INSTRUCTIONS FOR THE TASK ->
Rewrite the entries below, replacing "screenshot" with "screen capture" and changing nothing else. Omit the pictures from your version.

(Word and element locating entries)
=-=-=-=-=

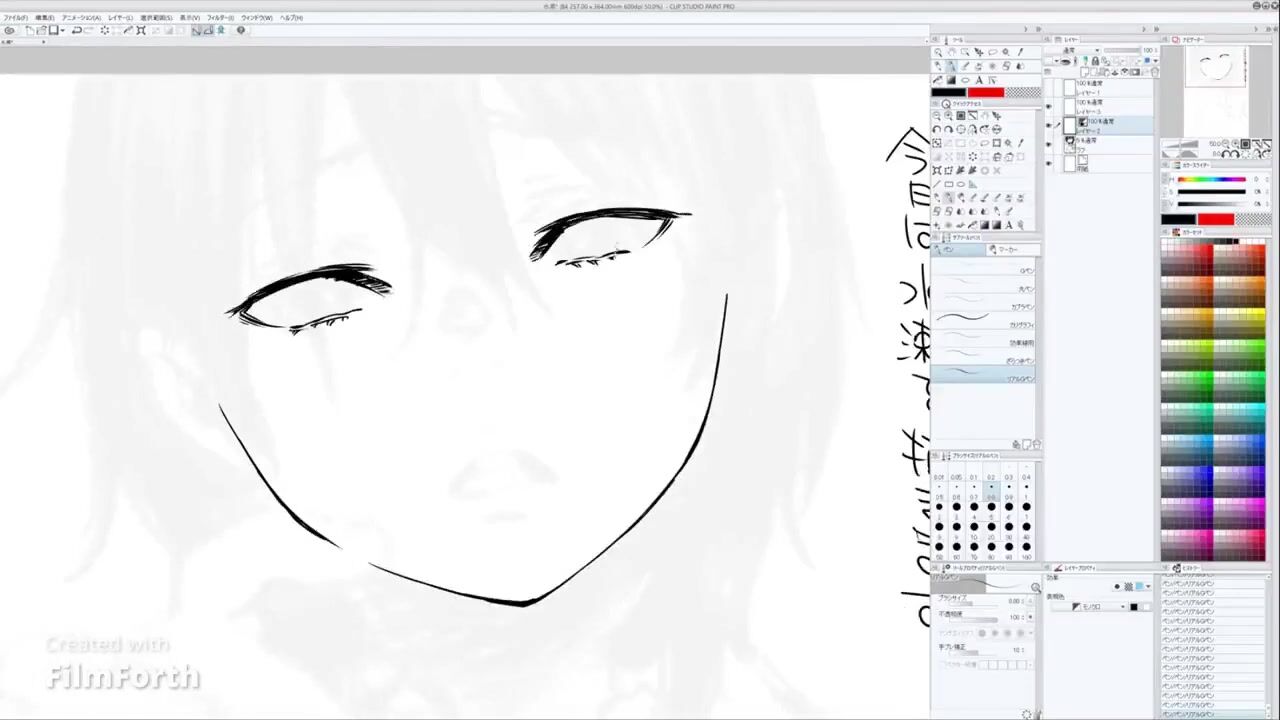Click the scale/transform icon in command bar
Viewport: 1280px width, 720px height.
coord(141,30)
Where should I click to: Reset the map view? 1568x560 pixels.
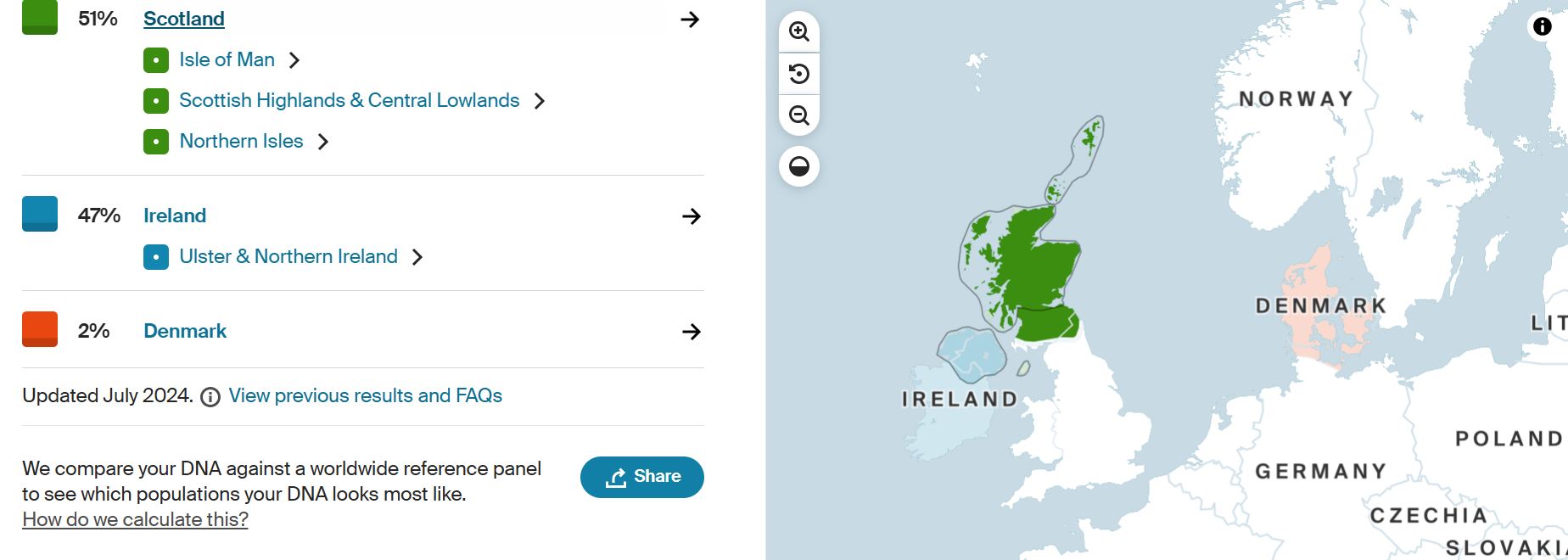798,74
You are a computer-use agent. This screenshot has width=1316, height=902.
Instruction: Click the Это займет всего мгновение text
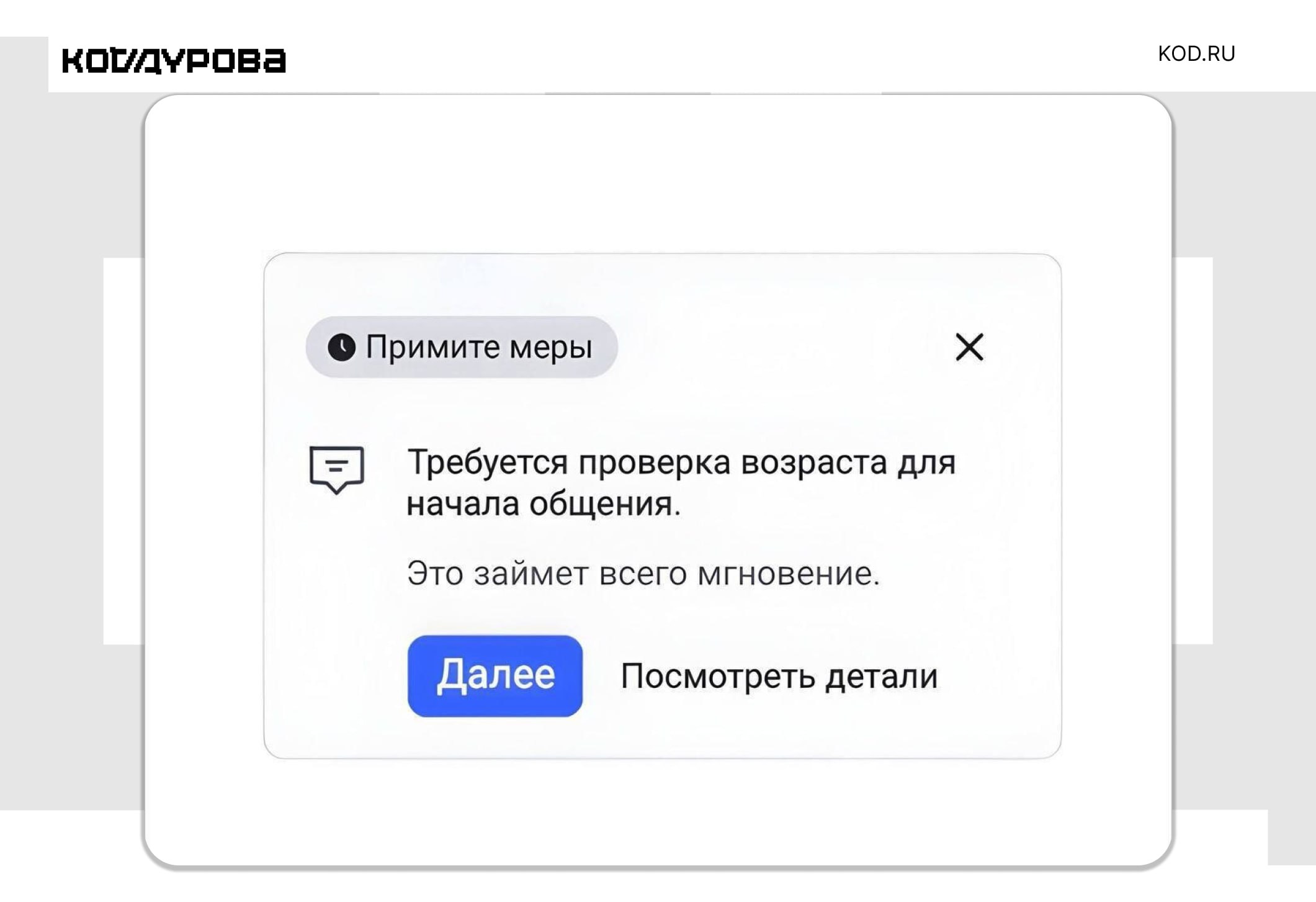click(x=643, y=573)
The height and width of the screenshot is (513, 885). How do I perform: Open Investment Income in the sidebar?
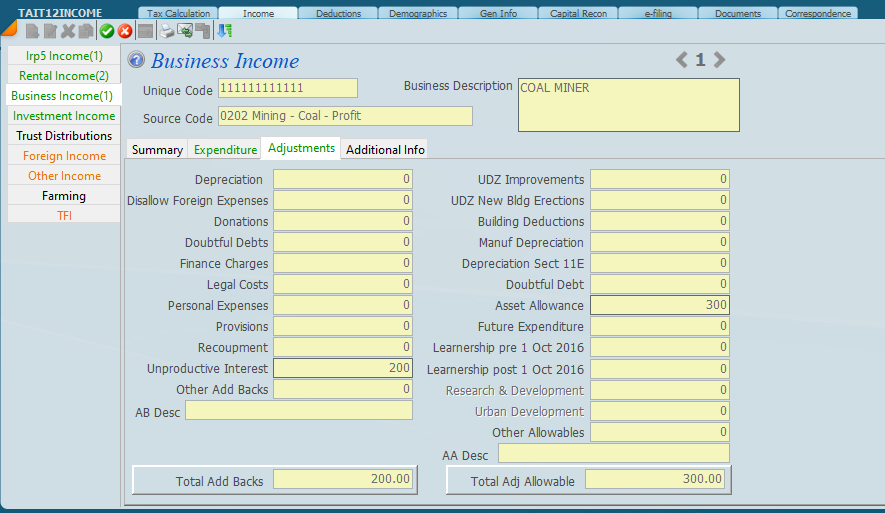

=-=-=-=-=

ANSWER ->
Click the scale/transform icon in command bar
Viewport: 1280px width, 720px height.
coord(141,30)
Where should I click to: Reset the map view? 1568x560 pixels.
798,74
You are a computer-use agent. This screen capture has width=1316, height=902.
Instruction: Click the Это займет всего мгновение text
click(x=643, y=573)
The height and width of the screen capture is (513, 885). How do I perform: Open Investment Income in the sidebar?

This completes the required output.